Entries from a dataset
***

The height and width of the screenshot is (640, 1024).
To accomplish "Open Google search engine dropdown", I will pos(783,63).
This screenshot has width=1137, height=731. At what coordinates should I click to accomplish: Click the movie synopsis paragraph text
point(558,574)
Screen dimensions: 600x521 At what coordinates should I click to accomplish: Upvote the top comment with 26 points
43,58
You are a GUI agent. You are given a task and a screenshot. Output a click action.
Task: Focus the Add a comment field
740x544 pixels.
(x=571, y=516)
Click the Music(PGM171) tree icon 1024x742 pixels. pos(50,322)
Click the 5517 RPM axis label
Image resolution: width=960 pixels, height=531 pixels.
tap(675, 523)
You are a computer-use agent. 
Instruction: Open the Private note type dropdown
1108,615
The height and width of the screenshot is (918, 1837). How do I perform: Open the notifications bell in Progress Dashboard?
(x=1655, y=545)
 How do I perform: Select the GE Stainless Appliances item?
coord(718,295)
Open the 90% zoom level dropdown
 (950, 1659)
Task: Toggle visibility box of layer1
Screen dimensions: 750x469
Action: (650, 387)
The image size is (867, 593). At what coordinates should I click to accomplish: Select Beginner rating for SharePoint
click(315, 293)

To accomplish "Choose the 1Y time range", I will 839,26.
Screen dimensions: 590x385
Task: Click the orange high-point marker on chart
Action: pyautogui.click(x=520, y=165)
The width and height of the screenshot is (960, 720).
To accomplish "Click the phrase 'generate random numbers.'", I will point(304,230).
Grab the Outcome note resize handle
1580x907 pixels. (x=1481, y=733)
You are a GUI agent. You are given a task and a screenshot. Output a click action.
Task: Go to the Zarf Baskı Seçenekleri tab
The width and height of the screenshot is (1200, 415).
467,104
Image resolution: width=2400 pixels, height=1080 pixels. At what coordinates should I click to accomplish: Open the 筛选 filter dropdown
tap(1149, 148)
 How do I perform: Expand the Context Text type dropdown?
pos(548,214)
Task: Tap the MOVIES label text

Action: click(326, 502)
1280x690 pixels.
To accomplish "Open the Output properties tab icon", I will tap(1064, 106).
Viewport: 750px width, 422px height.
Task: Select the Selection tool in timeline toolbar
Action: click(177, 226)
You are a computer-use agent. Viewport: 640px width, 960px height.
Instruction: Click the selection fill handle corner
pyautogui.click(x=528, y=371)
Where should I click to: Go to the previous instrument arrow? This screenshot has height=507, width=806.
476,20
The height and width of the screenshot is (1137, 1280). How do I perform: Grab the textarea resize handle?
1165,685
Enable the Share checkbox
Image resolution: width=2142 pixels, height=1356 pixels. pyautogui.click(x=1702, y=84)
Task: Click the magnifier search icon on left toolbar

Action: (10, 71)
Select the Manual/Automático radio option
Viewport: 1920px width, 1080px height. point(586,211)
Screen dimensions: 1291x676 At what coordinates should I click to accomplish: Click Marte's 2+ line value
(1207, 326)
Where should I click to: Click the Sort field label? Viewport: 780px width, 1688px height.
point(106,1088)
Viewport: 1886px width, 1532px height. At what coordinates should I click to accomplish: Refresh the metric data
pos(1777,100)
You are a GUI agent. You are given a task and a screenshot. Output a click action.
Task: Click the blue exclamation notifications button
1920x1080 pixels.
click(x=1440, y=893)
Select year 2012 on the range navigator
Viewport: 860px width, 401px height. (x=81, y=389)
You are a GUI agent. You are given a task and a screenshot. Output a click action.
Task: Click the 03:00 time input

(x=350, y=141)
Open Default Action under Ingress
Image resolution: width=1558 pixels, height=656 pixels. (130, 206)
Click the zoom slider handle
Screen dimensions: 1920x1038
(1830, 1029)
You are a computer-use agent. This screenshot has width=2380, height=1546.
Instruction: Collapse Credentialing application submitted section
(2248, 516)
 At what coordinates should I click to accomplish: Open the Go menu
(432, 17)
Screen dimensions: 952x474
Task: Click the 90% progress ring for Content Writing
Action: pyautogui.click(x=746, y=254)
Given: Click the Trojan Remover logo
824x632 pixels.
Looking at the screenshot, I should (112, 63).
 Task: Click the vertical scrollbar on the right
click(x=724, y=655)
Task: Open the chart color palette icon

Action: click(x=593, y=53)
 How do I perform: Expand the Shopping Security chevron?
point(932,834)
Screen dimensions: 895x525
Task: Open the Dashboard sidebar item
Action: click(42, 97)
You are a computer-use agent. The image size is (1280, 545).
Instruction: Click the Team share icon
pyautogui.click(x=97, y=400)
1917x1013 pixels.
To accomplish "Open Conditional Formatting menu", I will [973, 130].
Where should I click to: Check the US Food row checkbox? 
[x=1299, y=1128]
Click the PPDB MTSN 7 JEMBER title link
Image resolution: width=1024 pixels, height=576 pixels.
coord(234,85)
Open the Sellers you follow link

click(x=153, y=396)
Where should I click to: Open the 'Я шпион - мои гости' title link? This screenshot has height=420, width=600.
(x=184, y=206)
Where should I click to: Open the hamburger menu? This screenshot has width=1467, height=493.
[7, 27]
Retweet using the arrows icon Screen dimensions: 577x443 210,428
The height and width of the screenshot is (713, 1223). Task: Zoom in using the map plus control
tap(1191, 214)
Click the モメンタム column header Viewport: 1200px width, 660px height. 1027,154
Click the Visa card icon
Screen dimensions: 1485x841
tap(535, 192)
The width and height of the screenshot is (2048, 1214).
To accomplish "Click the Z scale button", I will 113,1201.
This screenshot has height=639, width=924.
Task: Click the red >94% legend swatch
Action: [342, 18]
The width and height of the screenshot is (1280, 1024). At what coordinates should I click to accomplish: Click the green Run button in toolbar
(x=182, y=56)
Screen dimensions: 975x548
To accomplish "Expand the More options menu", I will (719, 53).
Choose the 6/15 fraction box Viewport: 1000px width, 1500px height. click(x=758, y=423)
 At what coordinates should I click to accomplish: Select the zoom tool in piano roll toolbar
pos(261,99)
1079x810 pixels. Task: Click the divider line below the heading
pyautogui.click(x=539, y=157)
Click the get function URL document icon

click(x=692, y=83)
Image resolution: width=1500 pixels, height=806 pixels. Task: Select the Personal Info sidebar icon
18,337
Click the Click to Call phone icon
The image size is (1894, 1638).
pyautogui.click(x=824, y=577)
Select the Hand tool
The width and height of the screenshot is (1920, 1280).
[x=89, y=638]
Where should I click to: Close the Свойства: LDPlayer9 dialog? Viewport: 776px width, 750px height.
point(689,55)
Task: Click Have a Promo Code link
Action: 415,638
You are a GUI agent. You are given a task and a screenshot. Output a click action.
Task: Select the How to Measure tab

***

Given task:
Repeat all of the entries above word for word, keeping every line unchanged.

Task response:
The height and width of the screenshot is (640, 1024).
To accomplish "Open Google search engine dropdown", I will pos(783,63).
This screenshot has width=1137, height=731. At what coordinates should I click to accomplish: Click the movie synopsis paragraph text
point(558,574)
Screen dimensions: 600x521 At what coordinates should I click to accomplish: Upvote the top comment with 26 points
43,58
You are a GUI agent. You are given a task and a screenshot. Output a click action.
Task: Focus the Add a comment field
740x544 pixels.
(x=571, y=516)
Click the Music(PGM171) tree icon 1024x742 pixels. pos(50,322)
Click the 5517 RPM axis label
Image resolution: width=960 pixels, height=531 pixels.
tap(675, 523)
You are a computer-use agent. 
Instruction: Open the Private note type dropdown
1108,615
The height and width of the screenshot is (918, 1837). How do I perform: Open the notifications bell in Progress Dashboard?
(x=1655, y=545)
 How do I perform: Select the GE Stainless Appliances item?
coord(718,295)
Open the 90% zoom level dropdown
 (950, 1659)
Task: Toggle visibility box of layer1
Screen dimensions: 750x469
Action: (650, 387)
The image size is (867, 593). At what coordinates should I click to accomplish: Select Beginner rating for SharePoint
click(315, 293)

To accomplish "Choose the 1Y time range", I will 839,26.
Screen dimensions: 590x385
Task: Click the orange high-point marker on chart
Action: pyautogui.click(x=520, y=165)
The width and height of the screenshot is (960, 720).
To accomplish "Click the phrase 'generate random numbers.'", I will point(304,230).
Grab the Outcome note resize handle
1580x907 pixels. (x=1481, y=733)
You are a GUI agent. You are given a task and a screenshot. Output a click action.
Task: Go to the Zarf Baskı Seçenekleri tab
The width and height of the screenshot is (1200, 415).
467,104
Image resolution: width=2400 pixels, height=1080 pixels. At what coordinates should I click to accomplish: Open the 筛选 filter dropdown
tap(1149, 148)
 How do I perform: Expand the Context Text type dropdown?
pos(548,214)
Task: Tap the MOVIES label text

Action: click(326, 502)
1280x690 pixels.
To accomplish "Open the Output properties tab icon", I will tap(1064, 106).
Viewport: 750px width, 422px height.
Task: Select the Selection tool in timeline toolbar
Action: click(177, 226)
You are a computer-use agent. Viewport: 640px width, 960px height.
Instruction: Click the selection fill handle corner
pyautogui.click(x=528, y=371)
Where should I click to: Go to the previous instrument arrow? This screenshot has height=507, width=806.
476,20
The height and width of the screenshot is (1137, 1280). How do I perform: Grab the textarea resize handle?
1165,685
Enable the Share checkbox
Image resolution: width=2142 pixels, height=1356 pixels. pyautogui.click(x=1702, y=84)
Task: Click the magnifier search icon on left toolbar

Action: (10, 71)
Select the Manual/Automático radio option
Viewport: 1920px width, 1080px height. point(586,211)
Screen dimensions: 1291x676 At what coordinates should I click to accomplish: Click Marte's 2+ line value
(1207, 326)
Where should I click to: Click the Sort field label? Viewport: 780px width, 1688px height.
point(106,1088)
Viewport: 1886px width, 1532px height. At what coordinates should I click to accomplish: Refresh the metric data
pos(1777,100)
You are a GUI agent. You are given a task and a screenshot. Output a click action.
Task: Click the blue exclamation notifications button
1920x1080 pixels.
click(x=1440, y=893)
Select year 2012 on the range navigator
Viewport: 860px width, 401px height. (x=81, y=389)
You are a GUI agent. You are given a task and a screenshot. Output a click action.
Task: Click the 03:00 time input

(x=350, y=141)
Open Default Action under Ingress
Image resolution: width=1558 pixels, height=656 pixels. (130, 206)
Click the zoom slider handle
Screen dimensions: 1920x1038
(1830, 1029)
You are a computer-use agent. This screenshot has width=2380, height=1546.
Instruction: Collapse Credentialing application submitted section
(2248, 516)
 At what coordinates should I click to accomplish: Open the Go menu
(432, 17)
Screen dimensions: 952x474
Task: Click the 90% progress ring for Content Writing
Action: pyautogui.click(x=746, y=254)
Given: Click the Trojan Remover logo
824x632 pixels.
Looking at the screenshot, I should (112, 63).
 Task: Click the vertical scrollbar on the right
click(x=724, y=655)
Task: Open the chart color palette icon

Action: click(x=593, y=53)
 How do I perform: Expand the Shopping Security chevron?
point(932,834)
Screen dimensions: 895x525
Task: Open the Dashboard sidebar item
Action: click(42, 97)
You are a computer-use agent. The image size is (1280, 545).
Instruction: Click the Team share icon
pyautogui.click(x=97, y=400)
1917x1013 pixels.
To accomplish "Open Conditional Formatting menu", I will [973, 130].
Where should I click to: Check the US Food row checkbox? 
[x=1299, y=1128]
Click the PPDB MTSN 7 JEMBER title link
Image resolution: width=1024 pixels, height=576 pixels.
coord(234,85)
Open the Sellers you follow link

click(x=153, y=396)
Where should I click to: Open the 'Я шпион - мои гости' title link? This screenshot has height=420, width=600.
(x=184, y=206)
Where should I click to: Open the hamburger menu? This screenshot has width=1467, height=493.
[7, 27]
Retweet using the arrows icon Screen dimensions: 577x443 210,428
The height and width of the screenshot is (713, 1223). Task: Zoom in using the map plus control
tap(1191, 214)
Click the モメンタム column header Viewport: 1200px width, 660px height. 1027,154
Click the Visa card icon
Screen dimensions: 1485x841
tap(535, 192)
The width and height of the screenshot is (2048, 1214).
To accomplish "Click the Z scale button", I will 113,1201.
This screenshot has height=639, width=924.
Task: Click the red >94% legend swatch
Action: [342, 18]
The width and height of the screenshot is (1280, 1024). At what coordinates should I click to accomplish: Click the green Run button in toolbar
(x=182, y=56)
Screen dimensions: 975x548
To accomplish "Expand the More options menu", I will (719, 53).
Choose the 6/15 fraction box Viewport: 1000px width, 1500px height. click(x=758, y=423)
 At what coordinates should I click to accomplish: Select the zoom tool in piano roll toolbar
pos(261,99)
1079x810 pixels. Task: Click the divider line below the heading
pyautogui.click(x=539, y=157)
Click the get function URL document icon

click(x=692, y=83)
Image resolution: width=1500 pixels, height=806 pixels. Task: Select the Personal Info sidebar icon
18,337
Click the Click to Call phone icon
The image size is (1894, 1638).
pyautogui.click(x=824, y=577)
Select the Hand tool
The width and height of the screenshot is (1920, 1280).
[x=89, y=638]
Where should I click to: Close the Свойства: LDPlayer9 dialog? Viewport: 776px width, 750px height.
point(689,55)
Task: Click Have a Promo Code link
Action: 415,638
You are a GUI agent. You are given a task and a screenshot. Output a click action.
Task: Select the How to Measure tab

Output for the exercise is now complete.